13. Line 425: The text describes that “berry extracts” were tested, but only results for bilberry extracts are shown in figure; there are no results for strawberry, raspberry and blackcurrant. Considering that strawberry extracts had the most prominent results, it is not clear why authors chose to use bilberry in this set of assays.
14. The concentration of hydrogen peroxide used for optimization and experiments seems too high; it is 1.4 molar. Most studies work within the 0.1–10 mM range (e.g., 10.1590/S0100-879X2004000200001 ; 10.1016/0014-5793%2895%2900603-7 ; 10.1128/jb.174.20.6678-6681.1992 ; 10.3389/fmicb.2018.01933). Here in the lab, for example, we have successfully inhibited the growth of BY4741 yeast cells using 1.0 mM (unpublished data).
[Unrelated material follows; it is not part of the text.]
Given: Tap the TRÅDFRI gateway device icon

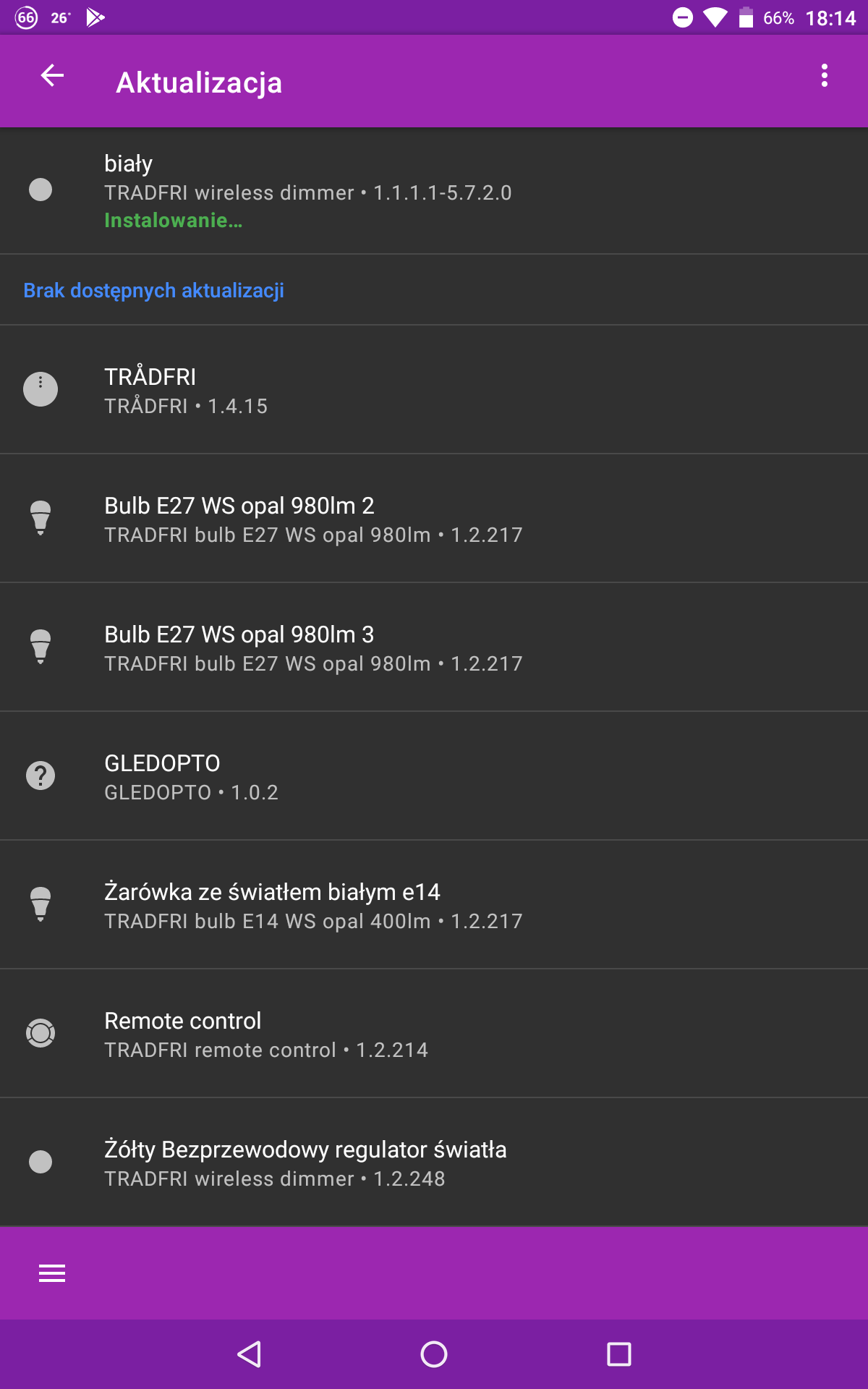Looking at the screenshot, I should click(41, 389).
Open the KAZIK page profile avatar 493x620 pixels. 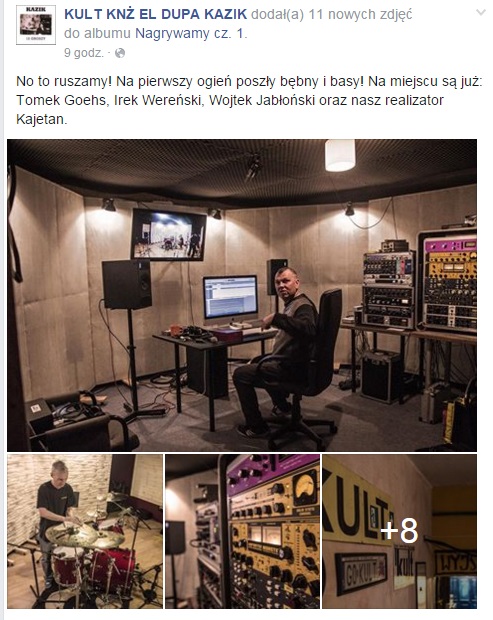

Therefore, I invite authors to briefly discuss this huge discrepancy between their results and those available in the literature in the discussion.

Minor issues

15. Lines 31–32 and elsewhere: Use italics for species names.

Author Response

Please see attachment

Author Response File: Author Response.docx

Round 2

Reviewer 1 Report

The authors have opted to address the concerns in the text rather than report additional experiments. This is permissible, but it reduces the scientific value of the the paper. The sentence addressing the possibility of a simple hormetic effect needs editing ("An alternative explanation to our results is hormesis. In our work that would mean that the lower dose of anthocyanins was beneficial whereas the higher was negative").

Reviewer 2 Report

Dear Authors,

Thank you for placing the chromatograms and the detailed description of the HPLC method. Although the retention times of the standard substances are slightly lower than the analytes in the extracts, this is often the case and is acceptable. This may be due to the high viscosity of the extract samples. I know, that increasing the column temperature could compensate for this, but you already used 40 degrees of Celsius. Further increasing the temperature could destroy the measured metabolites and the column. If you correct other reviewer's comments in the text and in the margins, the work can be accepted.